А нынче опять прелестный день. Низкое солнце ясно и кротко. В саду много голых, черных деревьев, цветут осенние цветы. И что-то тонкое, голубое, необыкновенно прекрасное в долинах, за ветвями сада. И в сердце благодарность кому-то и за что-то. За что? Ведь ничего нет и не будет… хотя так ли это, точно ли ничего нет, раз она есть, эта умиляющая душу благодарность?

Благодарю и Вас за то, что Вы дали мне возможность выдумать Вас. Вы меня никогда не узнаете, никогда не встретите, но и в этом много печальной прелести. И, быть может, хорошо, что Вы не пишете, что Вы не написали мне ни слова и что я совсем не вижу Вас живым. Разве я могла бы говорить с Вами и чувствовать Вас так, как сейчас, если бы я Вас знала, даже если бы имела хоть одно письмо от Вас? Вы непременно были бы уже не такой, непременно чуть-чуть хуже, и мне было бы менее свободно писать Вам…

Свежеет, а я все не закрываю окна и все смотрю в голубую дымку низменностей и холмов за садом. И это голубое мучительно прекрасно, мучительно потому, что непременно нужно что-то сделать с ним. Что сделать? Я не знаю. Мы ничего не знаем!

5 ноября

Это похоже на дневник, но это все-таки не дневник, потому что теперь у меня есть читатель, хотя бы и предполагаемый…

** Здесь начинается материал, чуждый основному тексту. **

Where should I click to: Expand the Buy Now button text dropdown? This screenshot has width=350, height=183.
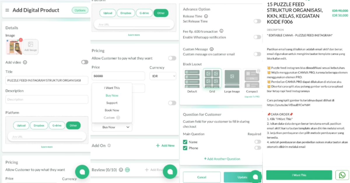112,127
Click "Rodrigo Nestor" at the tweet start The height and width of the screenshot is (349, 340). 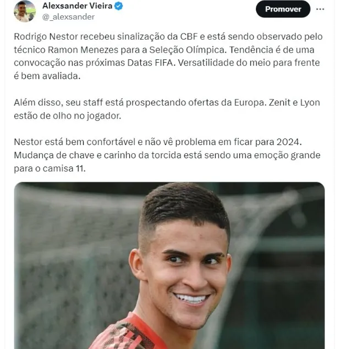[46, 36]
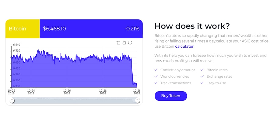Click the zoom reset (undo zoom) icon
Viewport: 274px width, 122px height.
[x=124, y=42]
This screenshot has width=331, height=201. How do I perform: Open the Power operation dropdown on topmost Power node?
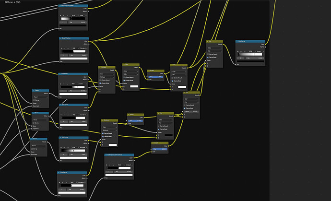pyautogui.click(x=40, y=97)
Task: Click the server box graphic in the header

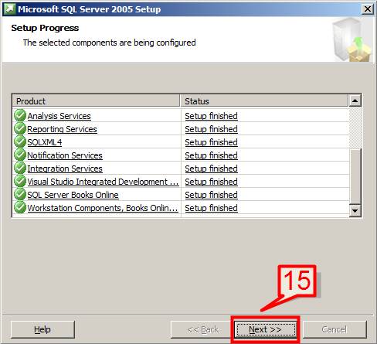Action: pyautogui.click(x=352, y=39)
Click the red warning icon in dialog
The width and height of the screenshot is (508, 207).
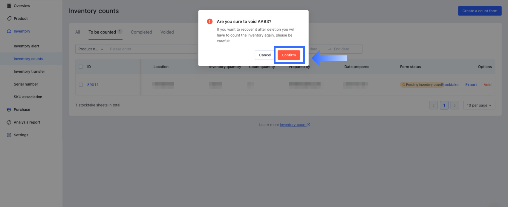210,21
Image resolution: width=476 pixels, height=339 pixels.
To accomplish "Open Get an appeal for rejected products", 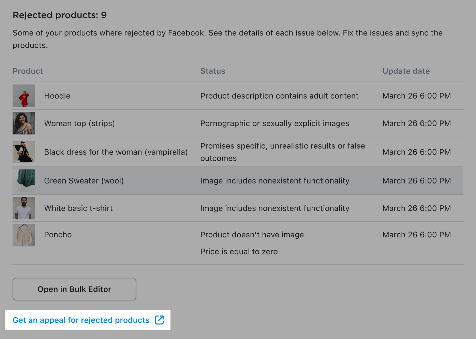I will point(81,320).
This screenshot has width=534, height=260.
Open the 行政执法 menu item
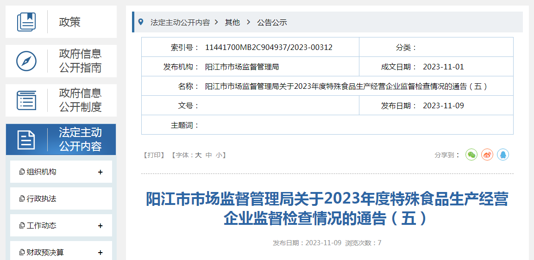pos(42,199)
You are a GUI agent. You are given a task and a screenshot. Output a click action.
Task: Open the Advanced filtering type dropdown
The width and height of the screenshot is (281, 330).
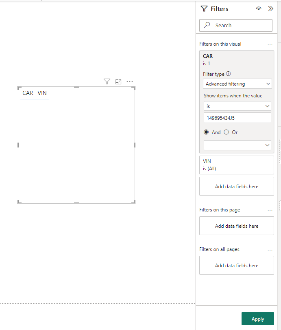pos(237,84)

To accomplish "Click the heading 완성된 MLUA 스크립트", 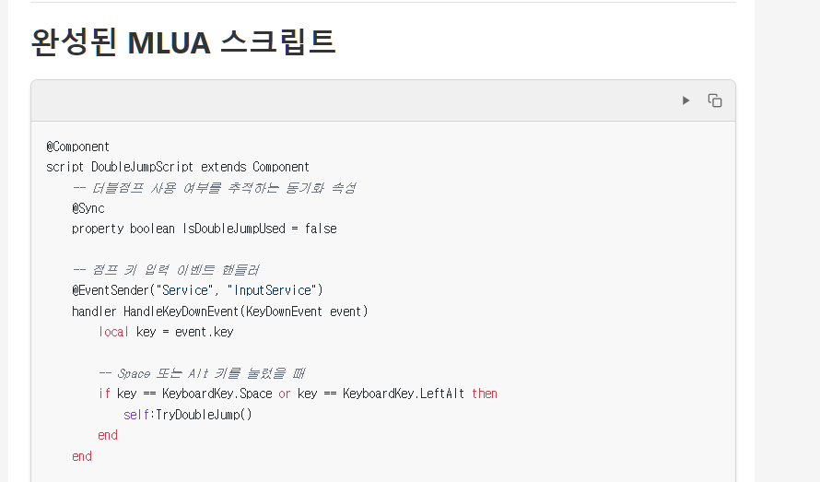I will click(x=183, y=41).
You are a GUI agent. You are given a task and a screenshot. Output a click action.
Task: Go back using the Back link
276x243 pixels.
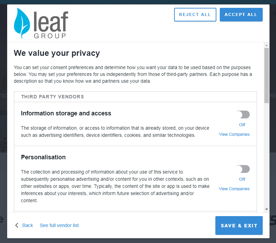coord(28,225)
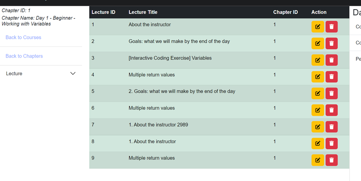
Task: Delete the Interactive Coding Exercise Variables lecture
Action: (x=331, y=60)
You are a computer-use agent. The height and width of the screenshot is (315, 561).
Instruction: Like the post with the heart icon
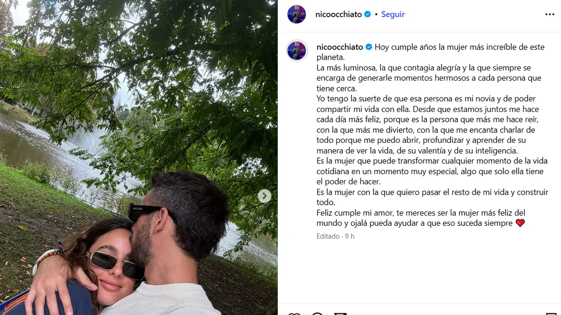click(x=294, y=314)
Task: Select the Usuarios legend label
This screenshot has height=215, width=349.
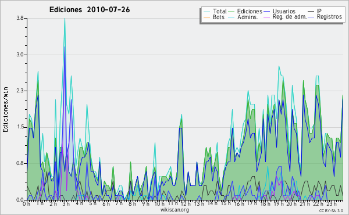Action: coord(284,12)
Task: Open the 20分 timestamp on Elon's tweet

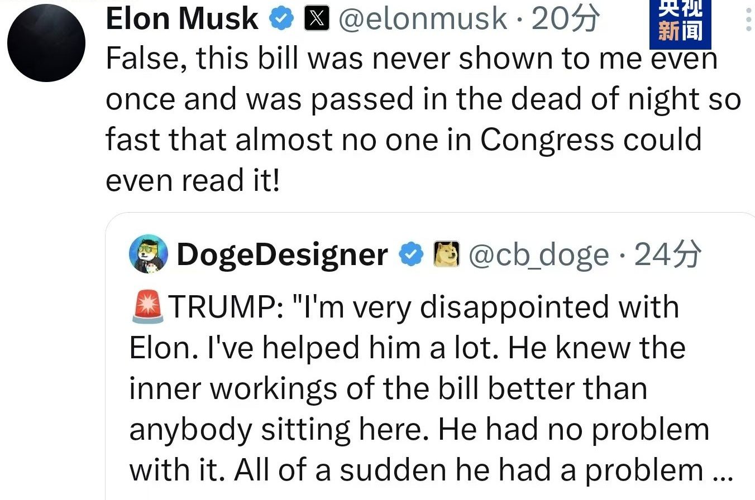Action: click(565, 20)
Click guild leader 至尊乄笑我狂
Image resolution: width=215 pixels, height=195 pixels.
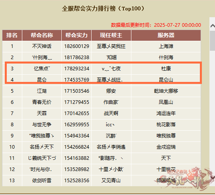[x=111, y=46]
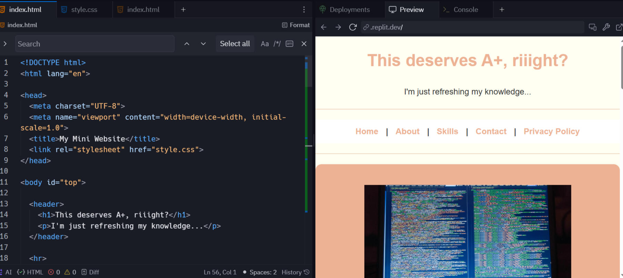Click the Select all button
The height and width of the screenshot is (278, 623).
pyautogui.click(x=235, y=44)
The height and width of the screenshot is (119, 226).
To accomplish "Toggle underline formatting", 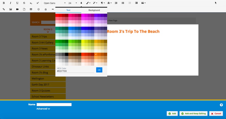I will point(17,3).
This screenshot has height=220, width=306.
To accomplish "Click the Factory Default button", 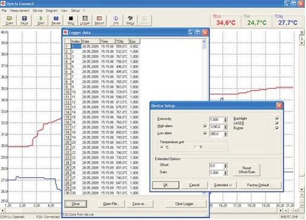I will click(x=259, y=185).
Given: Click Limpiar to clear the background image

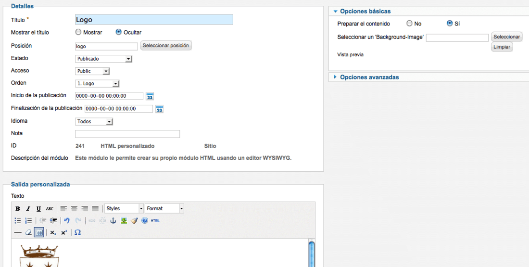Looking at the screenshot, I should pos(502,47).
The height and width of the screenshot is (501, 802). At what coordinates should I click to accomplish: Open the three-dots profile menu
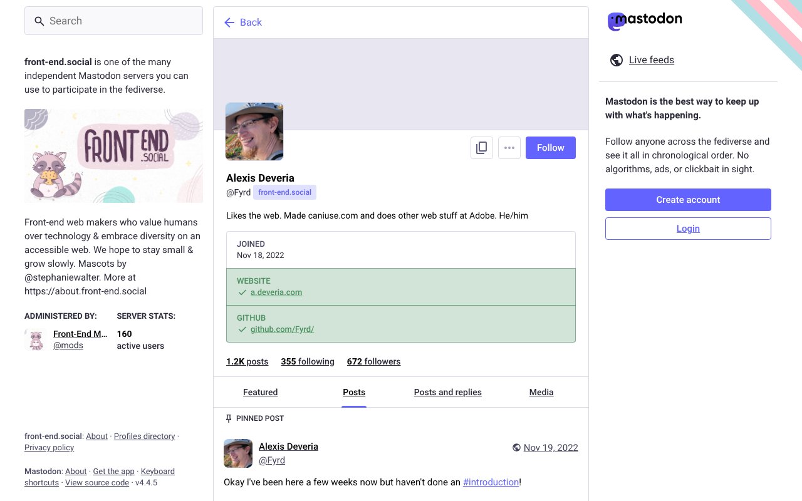(x=509, y=148)
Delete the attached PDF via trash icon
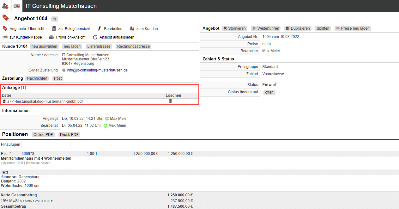The width and height of the screenshot is (399, 209). coord(170,101)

Что побуждает писать Вас? Желание рассказать что-нибудь или высказать (хотя бы иносказательно) себя? Конечно, второе. Девять десятых писателей, даже самых славных, только рассказчики, то есть, в сущности, не имеют ничего общего с тем, что может достойно называться искусством. А что такое искусство? Молитва, музыка, песня человеческой души… Ах, если бы оставить после себя хоть несколько строк о том, что вот и я жила, любила, радовалась, что и у меня была молодость, весна, Италия… что есть далекая страна на берегах Атлантического океана, где я живу, люблю и все еще чего-то жду даже и теперь… что есть в этом океане дикие и бедные острова и дикая, бедная жизнь каких-то чуждых всему миру людей, ни происхождения, ни темного языка, ни цели существования которых не знает и никогда не узнает никто…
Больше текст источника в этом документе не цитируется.